Future growth of Wyo coal industry could depend on greenhouse gas debate
DUSTIN BLEIZEFFER Star-Tribune energy reporter | Posted: Sunday, January 6, 2008 12:00 am
Now that Wyoming coal producers have a higher-capacity set of rails to export more of the black rock, continued growth could depend on the construction of new power plants.
In recent years, coal-burning utilities steadily increased operating capacity from an average of 85 percent to about 92 percent, according to one industry official.

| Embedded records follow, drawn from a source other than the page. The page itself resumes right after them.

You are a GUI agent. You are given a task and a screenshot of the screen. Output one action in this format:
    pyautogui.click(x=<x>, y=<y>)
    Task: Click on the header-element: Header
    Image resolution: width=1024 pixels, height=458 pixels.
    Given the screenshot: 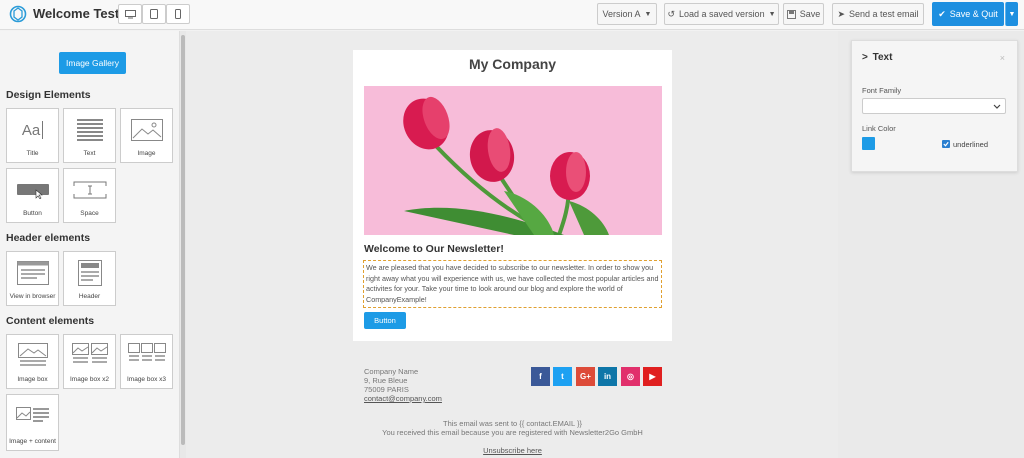 What is the action you would take?
    pyautogui.click(x=90, y=278)
    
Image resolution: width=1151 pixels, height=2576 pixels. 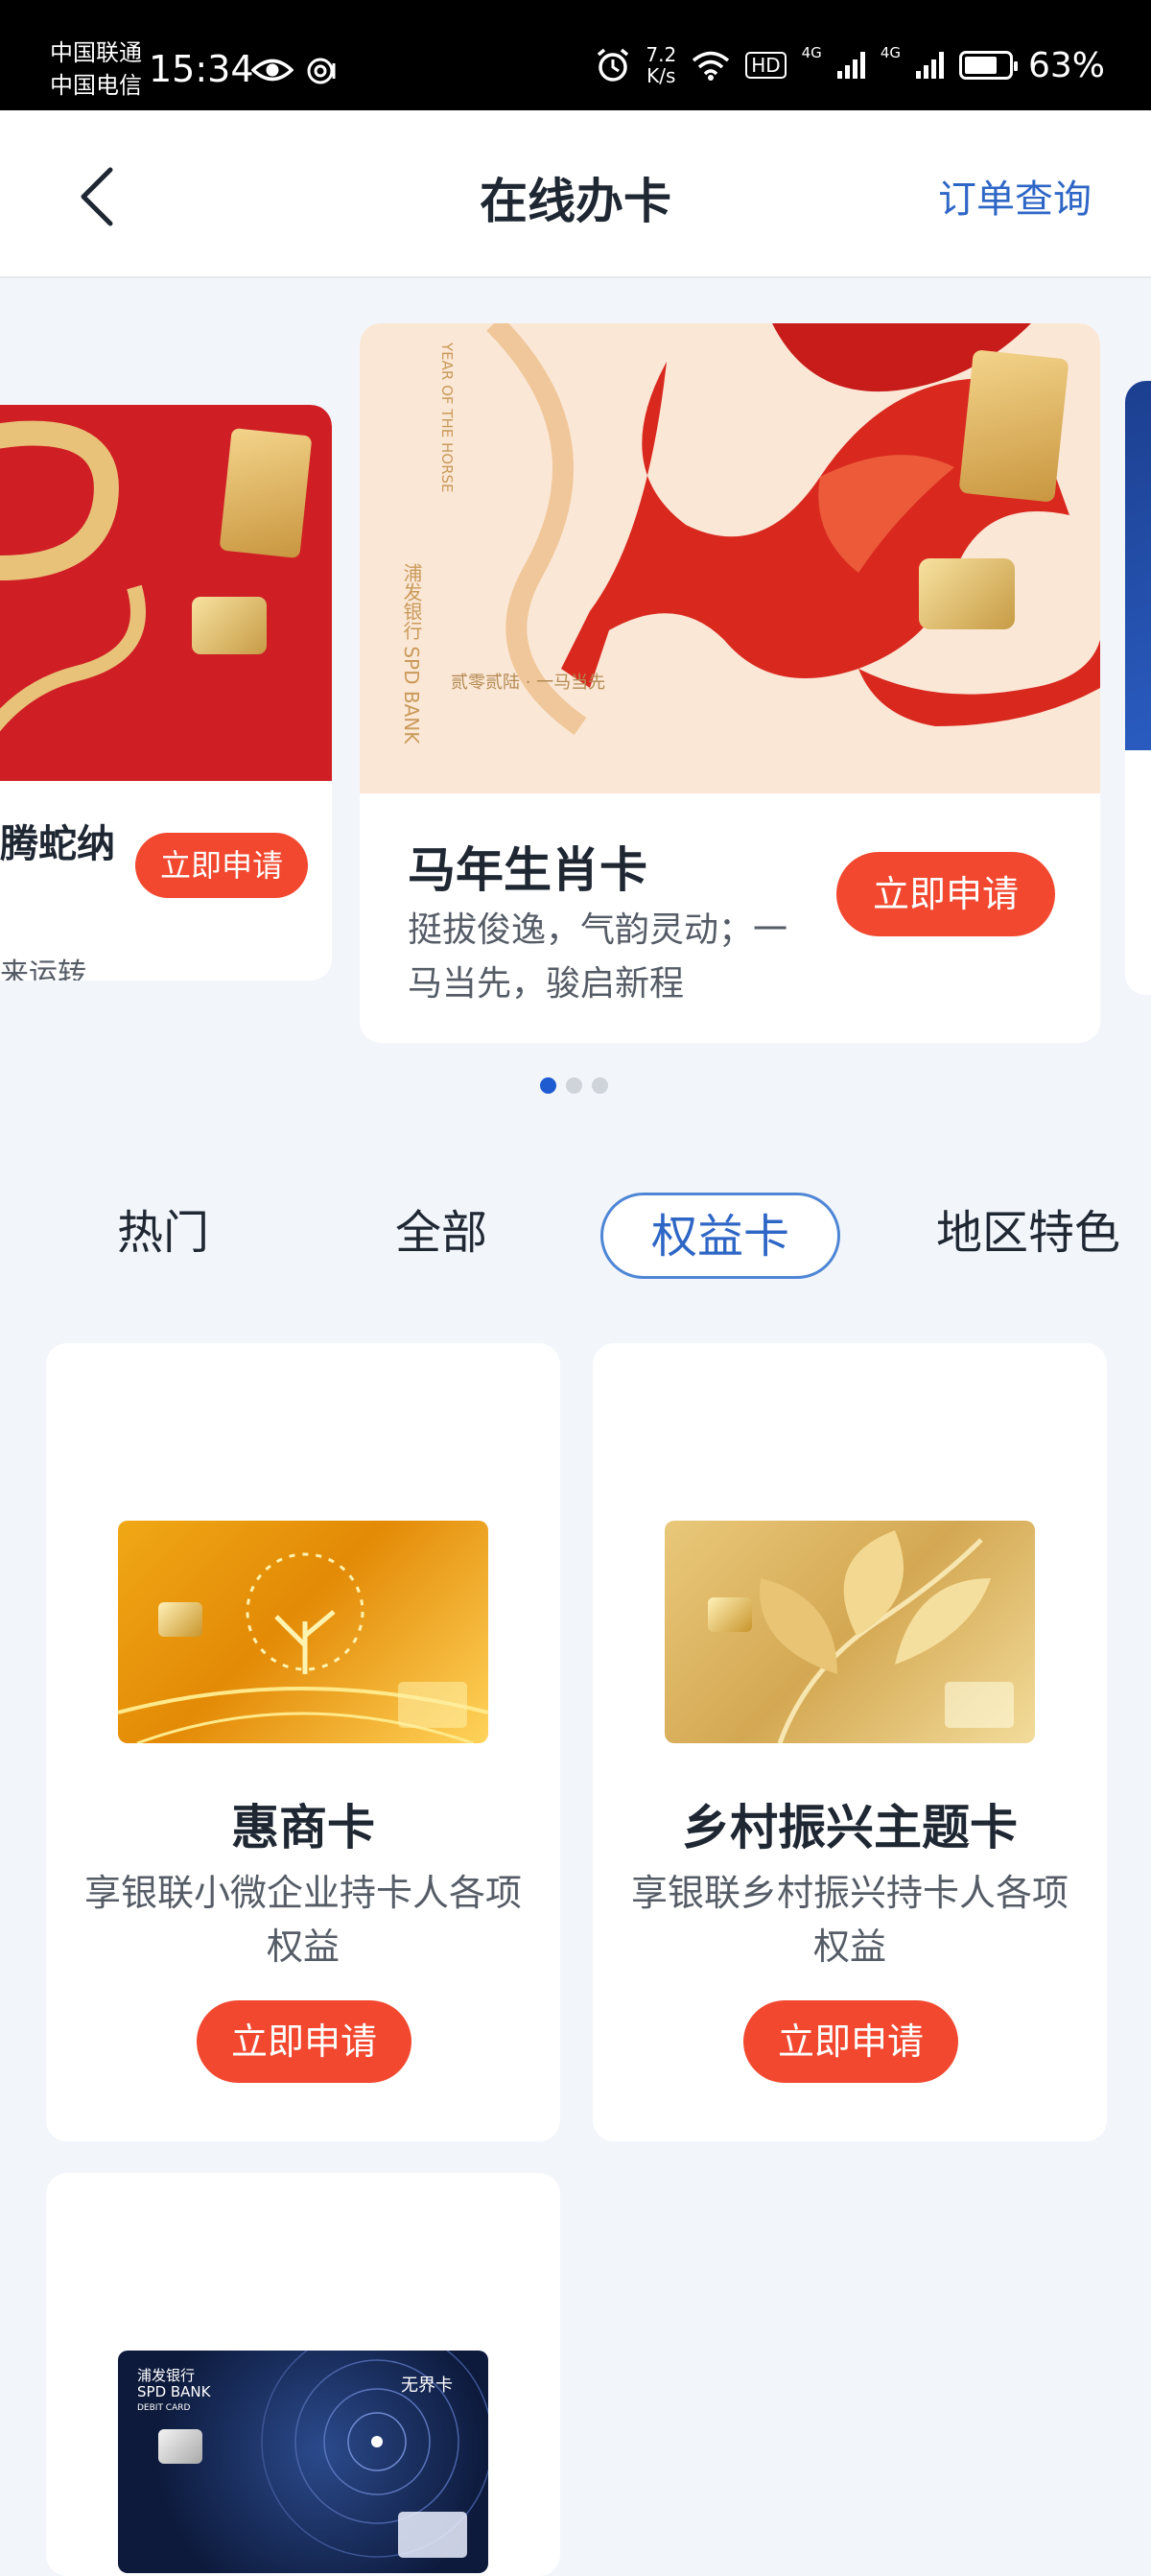 I want to click on next-card-art, so click(x=1138, y=566).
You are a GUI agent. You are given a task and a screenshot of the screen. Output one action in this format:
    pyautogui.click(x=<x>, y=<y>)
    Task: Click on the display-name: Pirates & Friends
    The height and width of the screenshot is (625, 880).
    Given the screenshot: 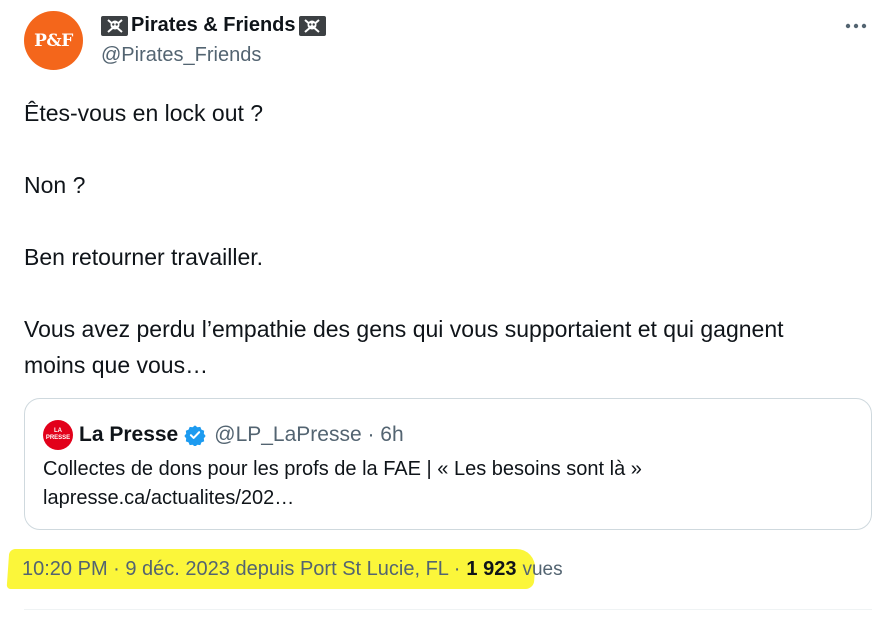 What is the action you would take?
    pyautogui.click(x=214, y=26)
    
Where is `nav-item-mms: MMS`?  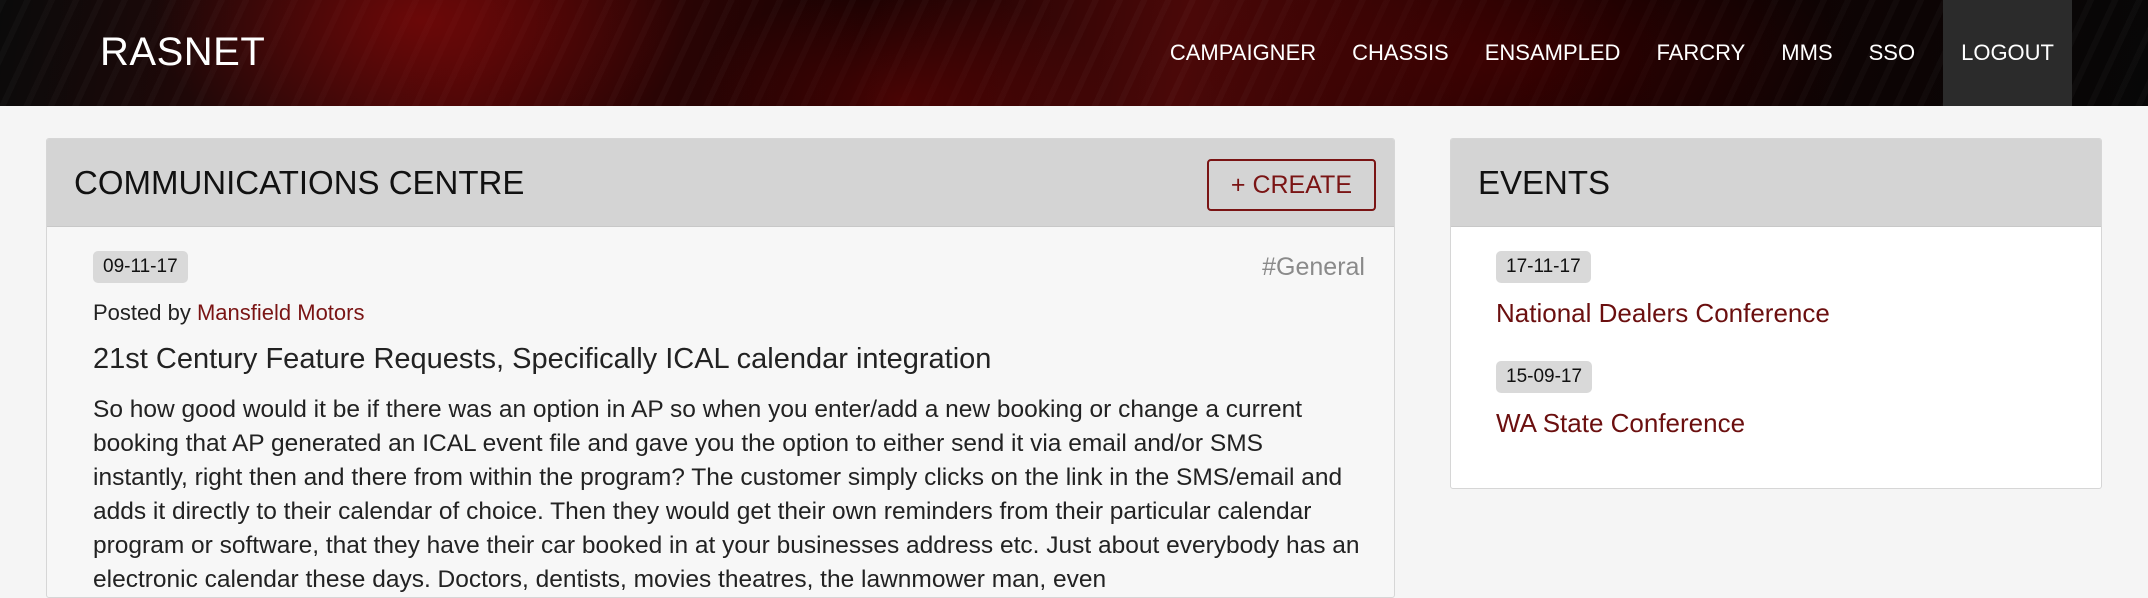 nav-item-mms: MMS is located at coordinates (1806, 53).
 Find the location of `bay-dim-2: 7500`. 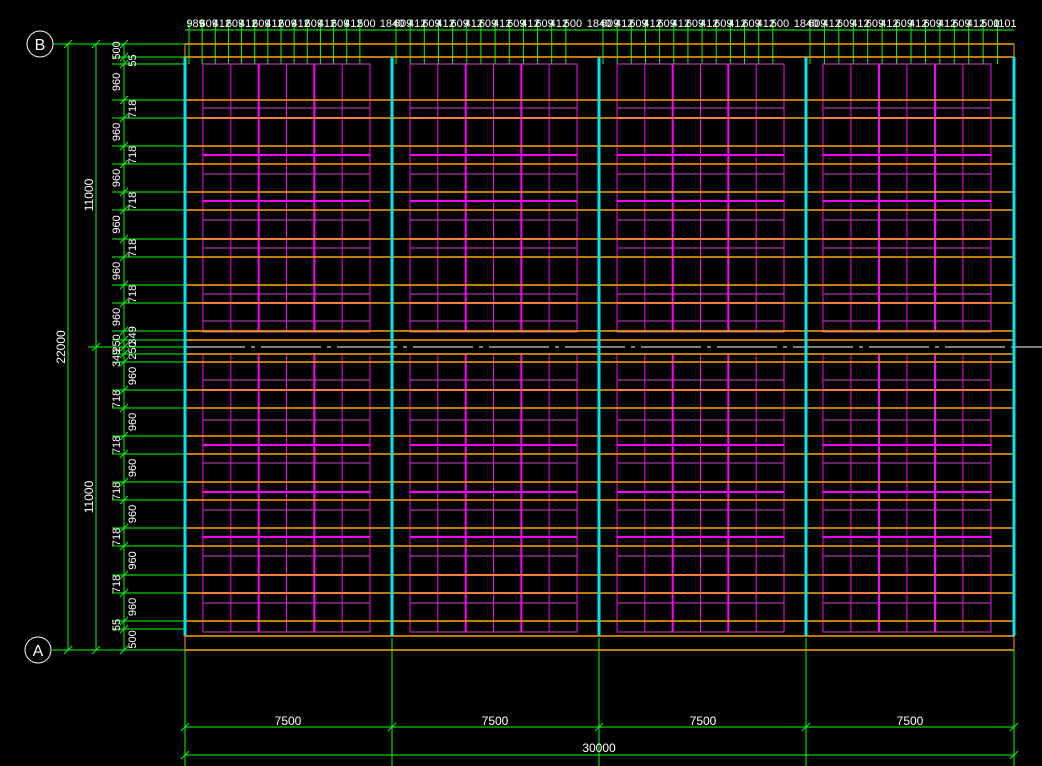

bay-dim-2: 7500 is located at coordinates (496, 721).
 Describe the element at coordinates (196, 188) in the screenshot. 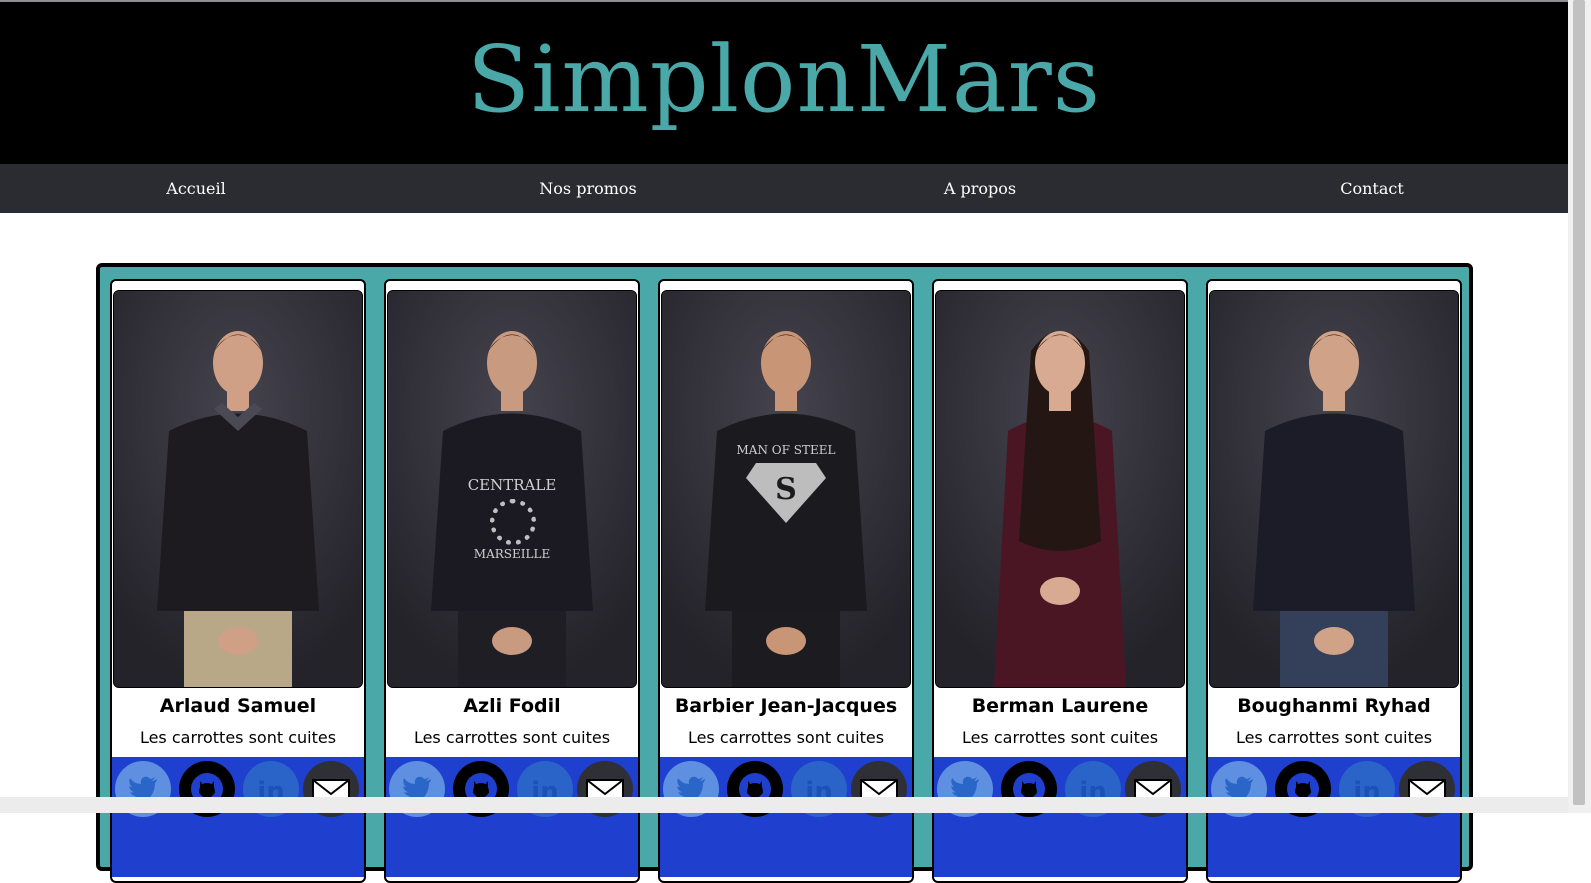

I see `nav-accueil: Accueil` at that location.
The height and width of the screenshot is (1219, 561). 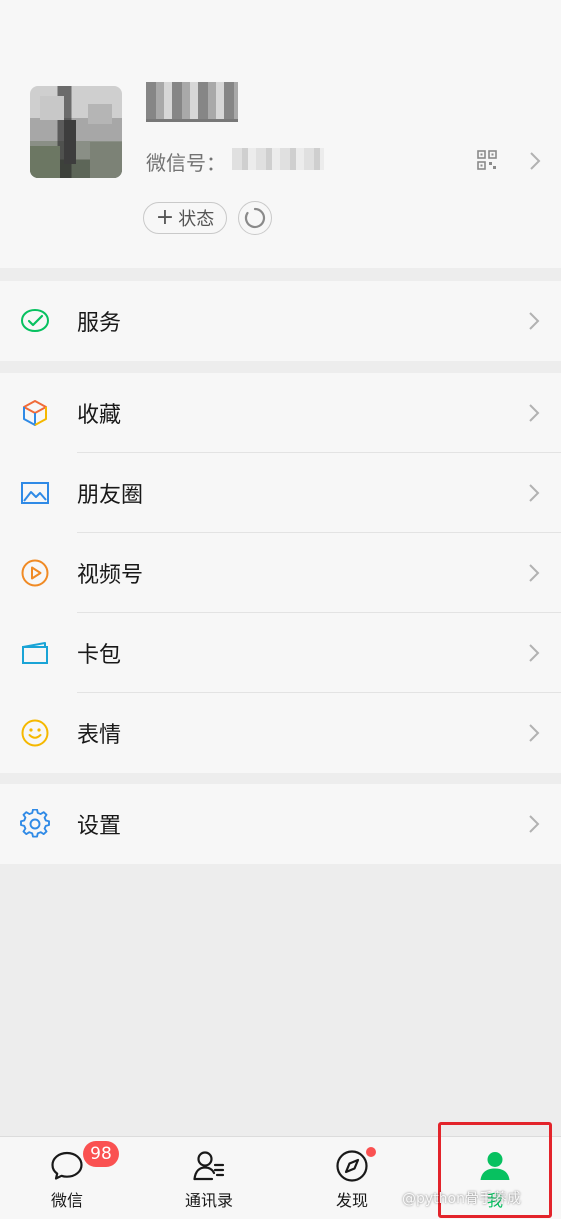 What do you see at coordinates (371, 1152) in the screenshot?
I see `new-moments-dot` at bounding box center [371, 1152].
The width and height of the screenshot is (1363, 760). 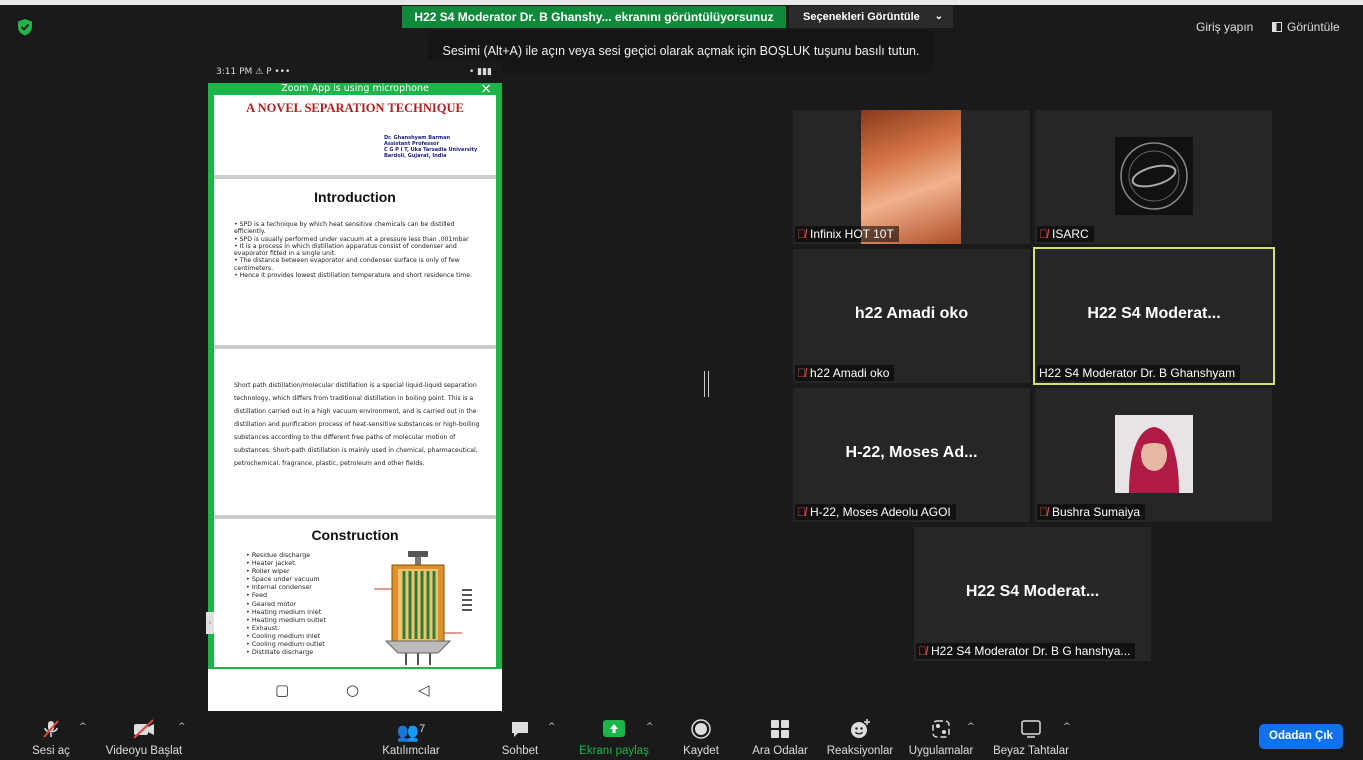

"That's about as high as one could reasonably expect (utility operating capacity) to get. The only way for coal demand to grow is to build new coal facilities," said Thomas A. Johns, vice president of development for Sithe Global LLC, an independent power producer.
That means the prospect for nationwide growth in the near-term is minimal. In fact, the U.S. Department of Energy's Energy Information Administration expects national demand for coal to decline 1.7 percent this year, "in all coal producing regions."
That notion was at least partially solidified recently when PacifiCorp announced it was pulling coal out of its bag of potential new electrical generation sources for its next 10-year planning cycle, including two previously announced coal projects in Wyoming.
"The issue right now is there's so much uncertainty for greenhouse gas regulations, and it's made a lot of people in the market take a pause on what they're going to do," said Johns. "But there's absolutely a need for new generation."
While regulated utilities including PacifiCorp become more hesitant to build new coal plants within a changing regulatory atmosphere in each state, unregulated independent power producers see an opportunity.
Three coal plants are proposed in Nevada, including Sithe Global's Desert Rock project. And more are in the queue in Texas and elsewhere across the nation. Many plan to use Powder River Basin coal.
With the exception of mine-mouth plant proposals, Powder River Basin remains the coal of choice, according to Johns.
"If there's an issue with Powder River Basin coal, it's the escalation of rail transportation costs," Johns said.
That's largely a function of paying off more than $1 billion in investments by railroads in recent years.
"No one can compete with Powder River Basin production costs, but it's the delivered cost everyone looks at," Johns said.
It's a growing concern for Powder River Basin coal producers, particularly in Eastern states where greenhouse gas regulations are tightening. The basin's low-sulfur advantage over higher-heating-content Eastern coal helped Wyoming's industry expand its Midwest and Eastern market share during the 1980s and 1990s. Johns said that as utilities there are forced to add scrubbers to meet more stringent pollution standards, Powder River Basin coal loses that low-sulfur edge.
Wyoming Mining Association Executive Director Marion Loomis said he believes Powder River Basin coal will remain competitive.
"I hesitate to say we are the lowest-cost provider, but we're competitive with lowest-cost suppliers," Loomis said.
Meanwhile, Wyoming coal producers continue to invest in operations, particularly coal load-out facilities to maximize train loading opportunities.
The utility industry's current "pause" on coal comes in the midst of changing regulations, but it is in contrast to growing electrical demand.
Although the nation's electric utilities are expected to rely slightly less on coal as a fuel stock - down from 51 percent in 2003 to 48 percent in 2015, according to the Energy Information Administration - it has more to do with the volatility of natural gas prices than concern over greenhouse gas emissions.
The long-term outlook for coal remains steady. Shifting from natural gas, utilities are expected to rely more on coal after 2015. Coal could fuel 57 percent of the nation's electrical generation by 2030, according to the EIA.
"(Utilities) still have to decide how they're going to meet growing demand," Loomis said.